Monte Grappa. Marzo 1918.
IL SERGENTE PAOLETTA
N oi eravamo coscritti.
E sentivamo di fronte ai vecchi, noi cappelloni, tutto l’avvilimento dei novizi, tutta la timidità degli apprendisti, tutta la inferiorità degli iniziandi.
E le ragioni dell’avvilimento, per noi cappelloni del tempo di guerra, eran le cento volte più forti di quelle che tenevan sottomessi i cappelloni del tempo di pace.
Perchè di fronte a noi gli anziani non erano soltanto anziani, ma eroi e noi non eravamo soltanto coscritti, ma imboscati.
Secondogeniti del sole noi avevamo guardato partire i primogeniti con gli occhi asciutti e con un pochino di invidia in cuore, ma eravamo rimasti a casa in grazia dell’età, degli affari, della famiglia ad attendere alle faccende nostre, aspettando tranquilli il nostro turno.
E il nostro turno era venuto dopo un anno.
Da un maggio a un altro avevamo atteso.
E in quei piccoli dodici mesi era passato sull’Italia un vento d’epopea, la storia aveva scritto pagine e pagine a caratteri d’oro e di sangue. Il sangue dei primogeniti.

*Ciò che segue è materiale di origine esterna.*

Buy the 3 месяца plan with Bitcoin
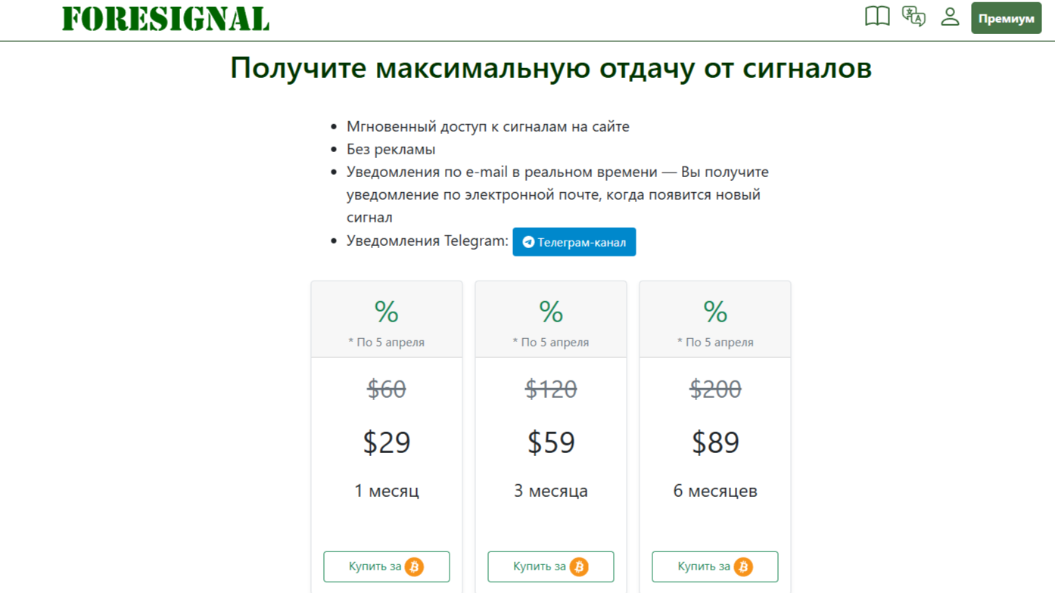The image size is (1055, 593). [x=551, y=567]
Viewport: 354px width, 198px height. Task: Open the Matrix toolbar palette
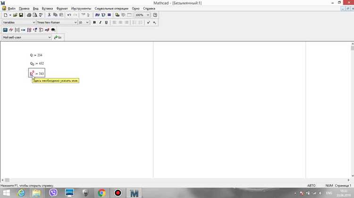point(17,30)
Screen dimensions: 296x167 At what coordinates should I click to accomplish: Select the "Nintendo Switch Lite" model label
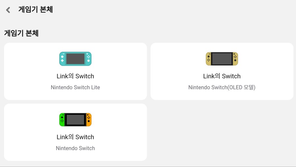(75, 88)
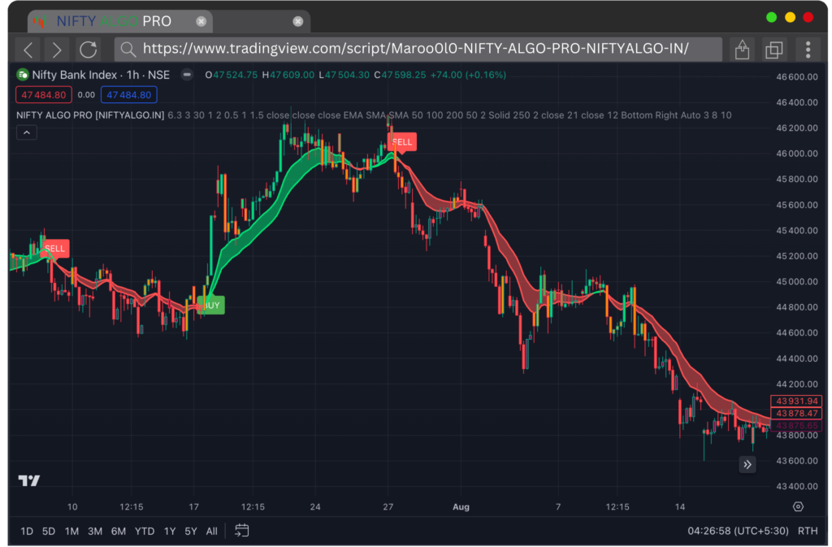Screen dimensions: 832x547
Task: Select the 1Y timeframe
Action: [x=169, y=530]
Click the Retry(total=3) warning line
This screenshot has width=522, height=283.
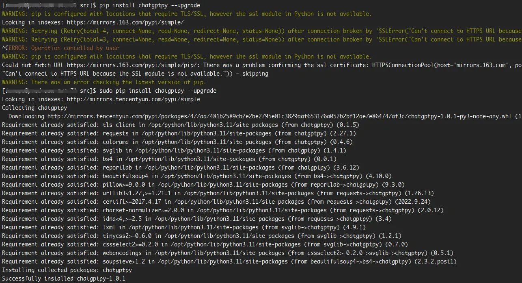pyautogui.click(x=260, y=39)
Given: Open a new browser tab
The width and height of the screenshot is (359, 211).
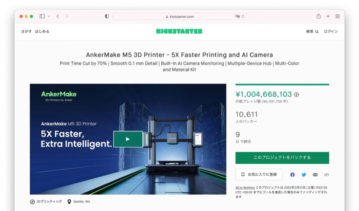Looking at the screenshot, I should point(328,16).
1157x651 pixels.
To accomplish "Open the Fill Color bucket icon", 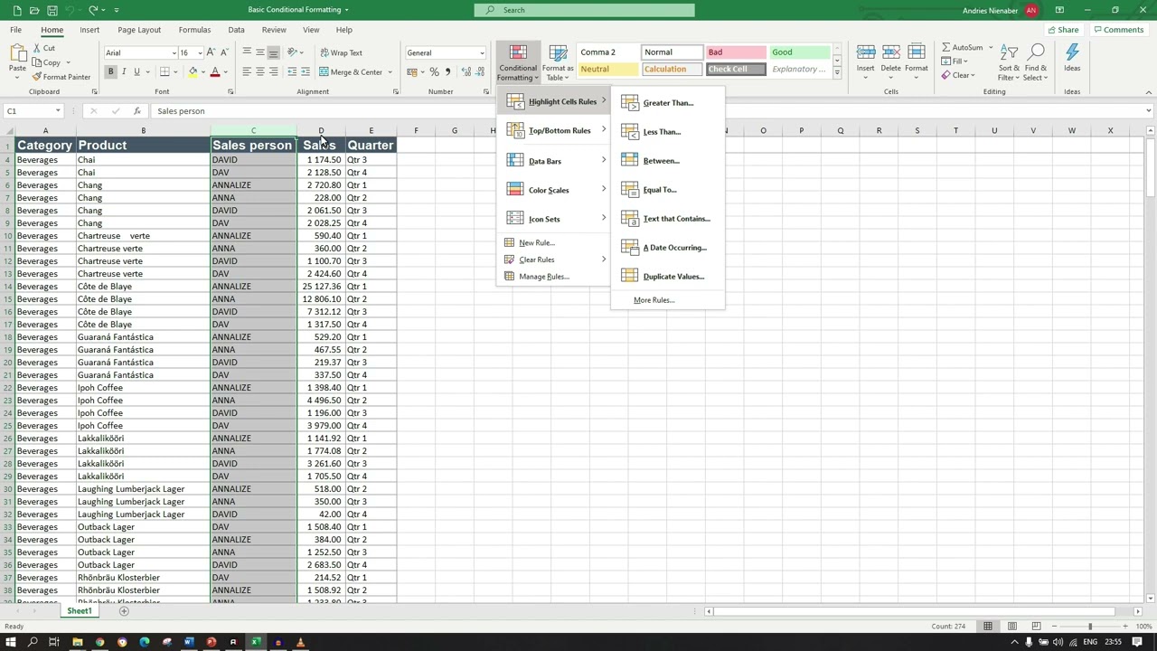I will pos(193,71).
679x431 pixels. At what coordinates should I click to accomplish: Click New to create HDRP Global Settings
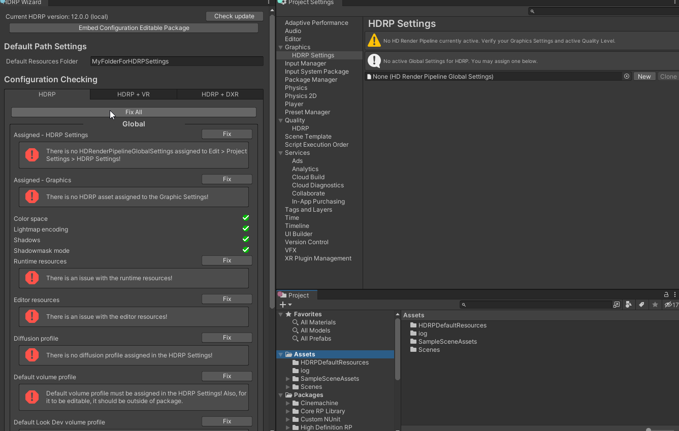point(644,76)
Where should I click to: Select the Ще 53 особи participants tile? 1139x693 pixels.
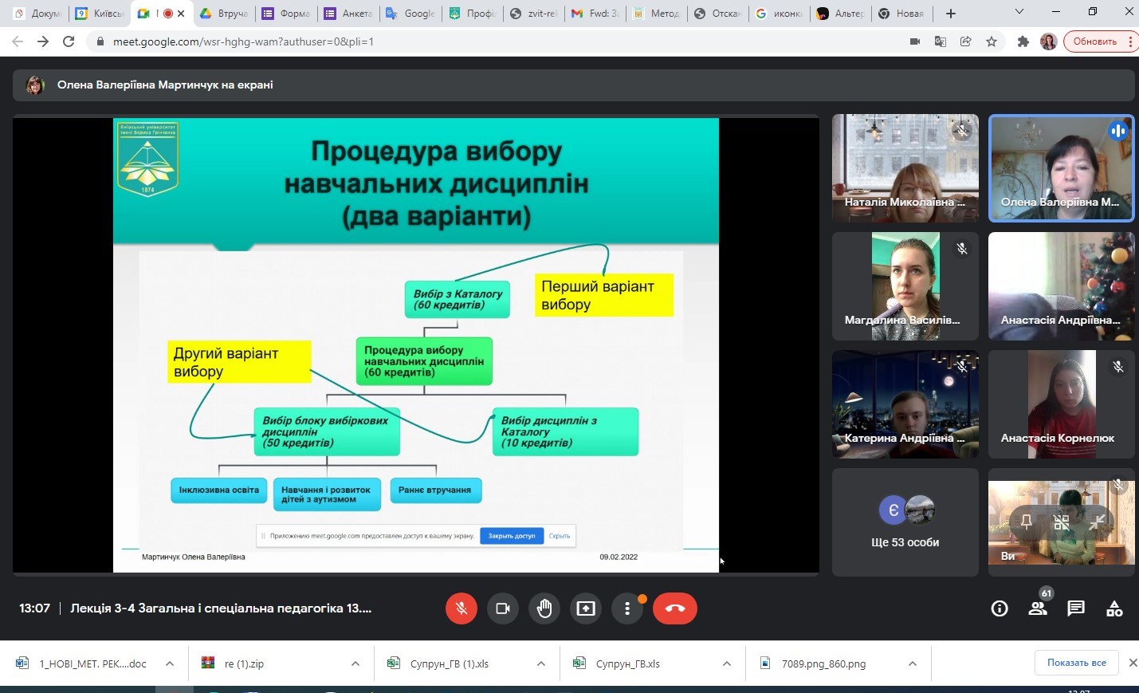[905, 522]
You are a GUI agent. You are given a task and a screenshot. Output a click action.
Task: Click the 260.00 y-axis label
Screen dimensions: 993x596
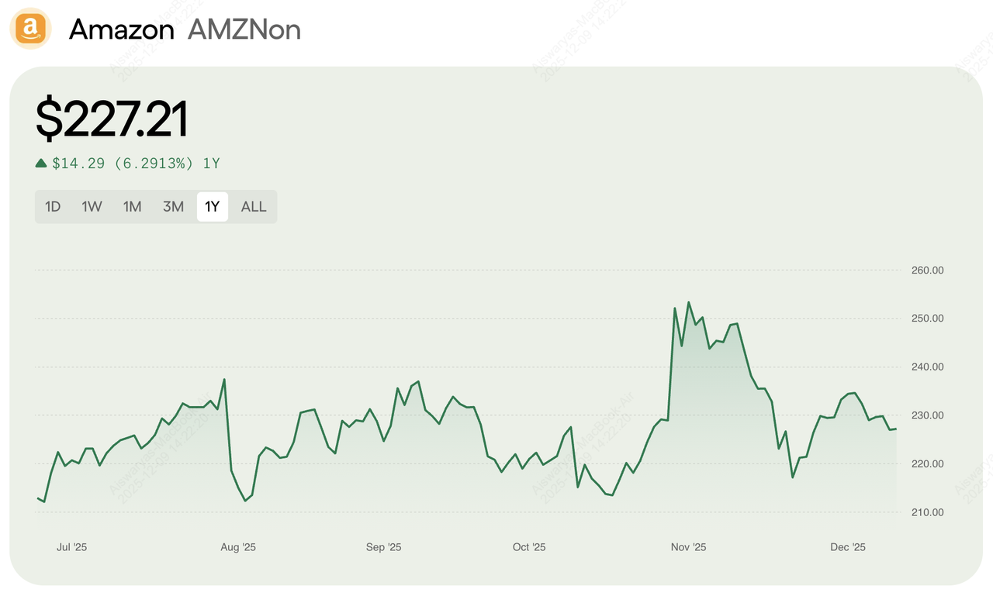coord(927,270)
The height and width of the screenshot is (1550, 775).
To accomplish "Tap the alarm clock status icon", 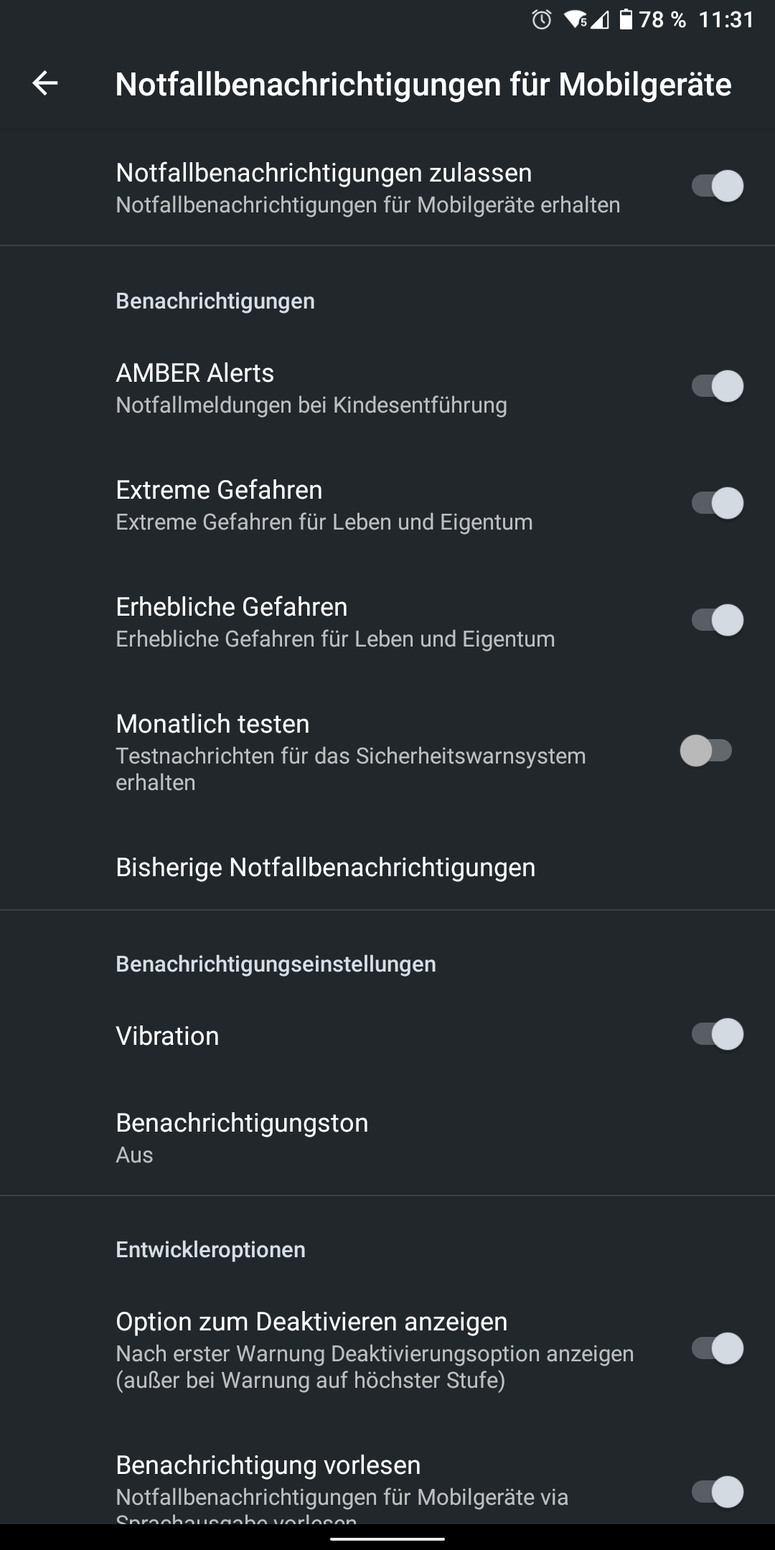I will [x=542, y=19].
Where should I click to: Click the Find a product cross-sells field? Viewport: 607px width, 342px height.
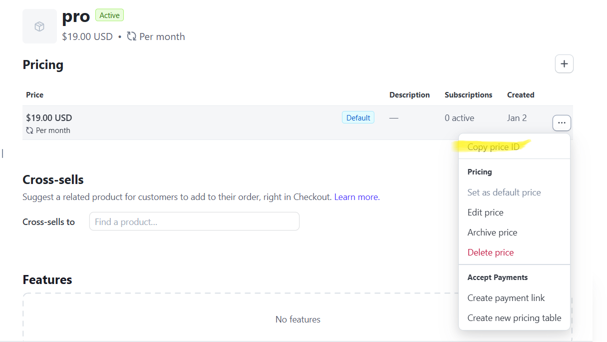(194, 221)
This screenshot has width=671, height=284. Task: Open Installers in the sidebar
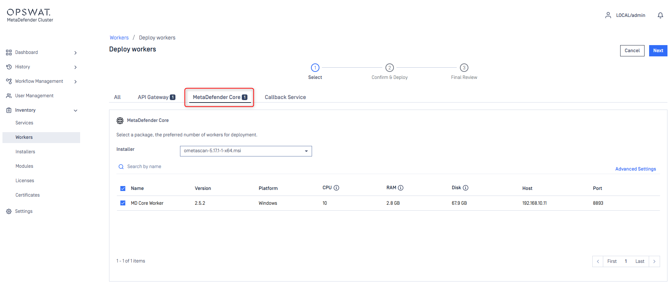click(x=25, y=152)
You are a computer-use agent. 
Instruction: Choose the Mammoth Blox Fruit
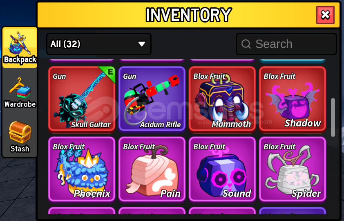point(222,99)
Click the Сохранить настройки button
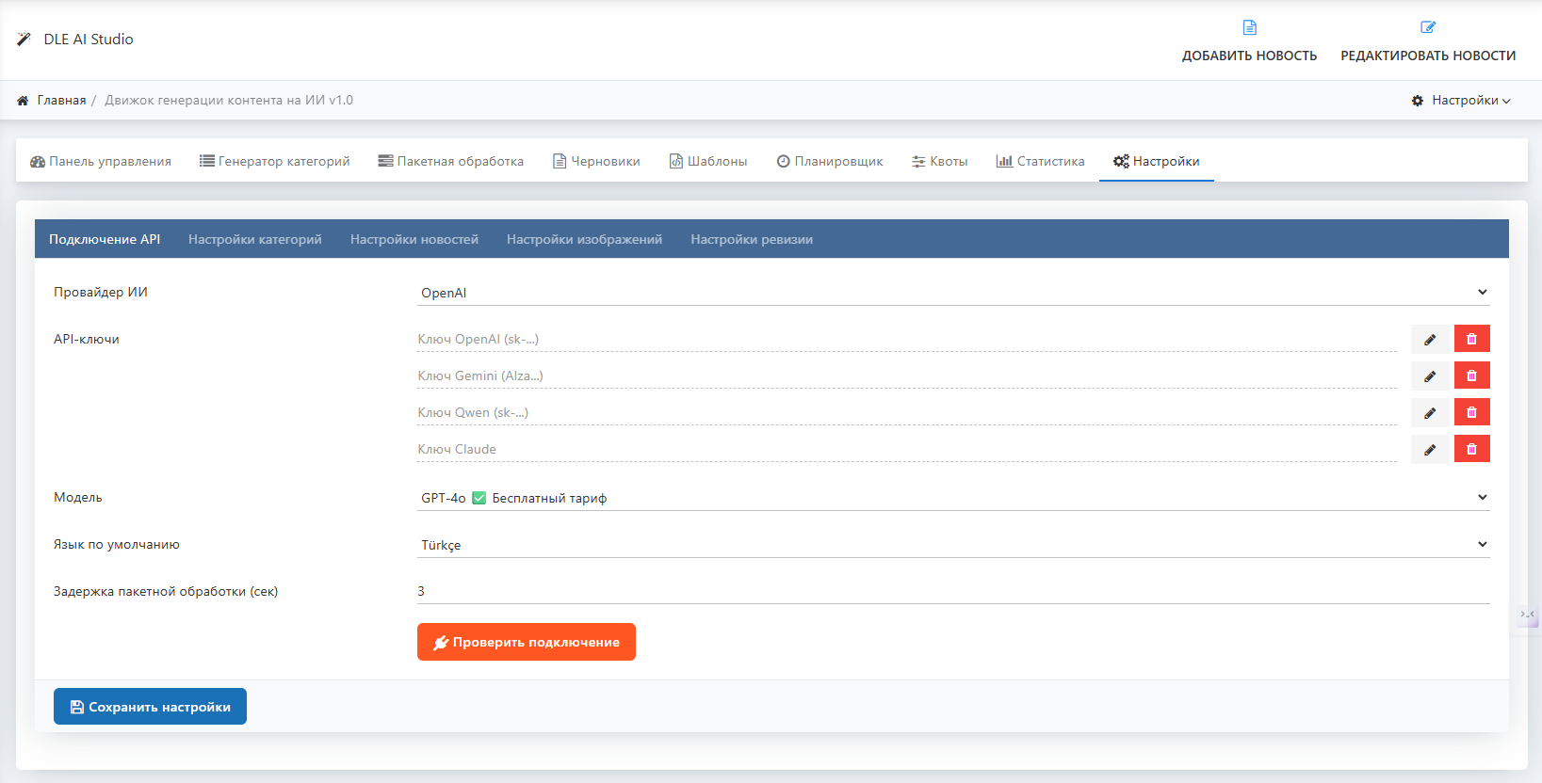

Noi ci si alzava, in quell’anno di aspettazione, la mattina e ci batteva sulle imposte con il sole un nome: Sabotino.
Alla trattoria a mezzogiorno si faceva metter dal cameriere le frutta in fresco e un altro nome ci ammiccava dalle pagine di un giornale: San Michele.
Ci si sdraiava comodamente sur una poltrona per sorbire una tazza di caffè e un amico buttava là sbadatamente: Podgora
Si mordeva la carne profumata di una donna e un grido nostro, un singhiozzo di piacere ci ricordava, con il suo nome, il nome di Santa Maria di Tolmino.
Per quelli che sentivano, tutta la vita era un rimorso.
Io so che non volevo più bene al mio letto, che non amavo più l’amore. Giornalista e corrispondente di guerra correvo come un forsennato dal Monte Nero ai Sei Busi, dal Freikofel al Pasubio, passavo le notti nei tuguri del Zagòra o nelle trincee di Pal Grande, ma quando la mia macchina rombando mi riportava in una città popolosa e mi vedevo attorno una gaiezza di vita e di colori, un chiacchiericcio di femmine, un pettegolezzo d’uomini facevo schifo a me stesso e a petto a quelli che avevo lasciato da poco, a petto ai melmosi, sbrindellati, pidocchiosi fantaccini della trincea, io, il giornalista, lo scrittore, l’esteta, mi sentivo un miserabile.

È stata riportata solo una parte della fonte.